Learning Asynchronous Common and Individual Functional Brain Network for AD Diagnosis

Construction and analysis of functional brain network (FBN) with rs-fMRI is a promising method to diagnose functional brain diseases. Traditional methods usually construct FBNs at the individual level for feature extraction and classification. There are several issues with these approaches. Firstly, due to the unpredictable interferences of noises and artifacts in rs-fMRI, these individual-level FBNs have large variability, leading to instability and unsatisfactory diagnosis accuracy. Secondly, the construction and analysis of FBNs are conducted in two successive steps without negotiation with or joint alignment for the target task. In this case, the two steps may not cooperate well. To address these issues, we propose to learn common and individual FBNs adaptively within the Transformer framework.
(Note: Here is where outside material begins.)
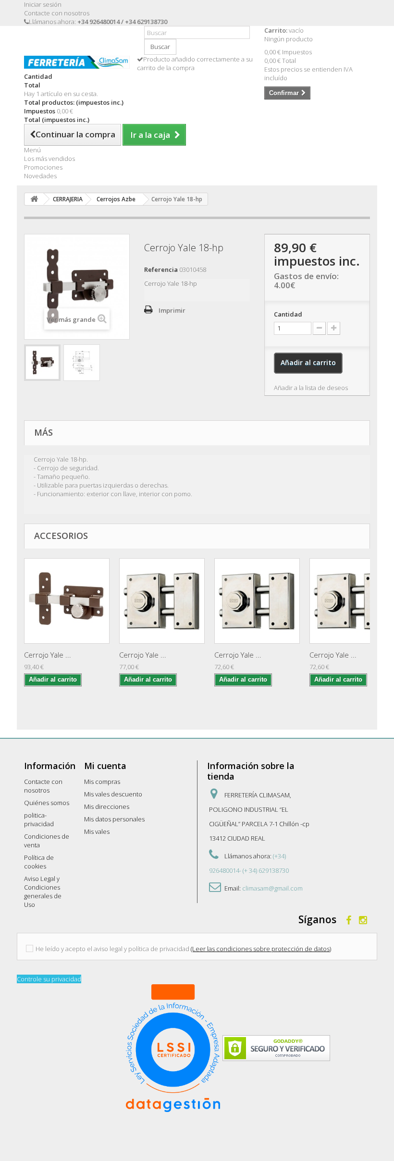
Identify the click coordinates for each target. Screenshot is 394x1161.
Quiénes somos (46, 802)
The common FBN is shared, and it would regularize the FBN construction as prior knowledge, alleviating the variability and enabling the network to focus on these disease-specific individual functional connectivities (FCs). Both the common and individual FBNs are built by specially designed modules, whose parameters are jointly optimized with the rest of the network for FBN analysis in an end-to-end manner, improving the flexibility and discriminability of the model. Another limitation of the current methods is that the FCs are only measured with synchronous rs-fMRI signals of brain regions and ignore their possible asynchronous functional interactions. To better capture the actual FCs, the rs-fMRI signals are divided into short segments to enable modeling cross-spatiotemporal interactions. The superior performance of the proposed method is consistently demonstrated in early AD diagnosis tasks on ADNI2 and ADNI3 data sets.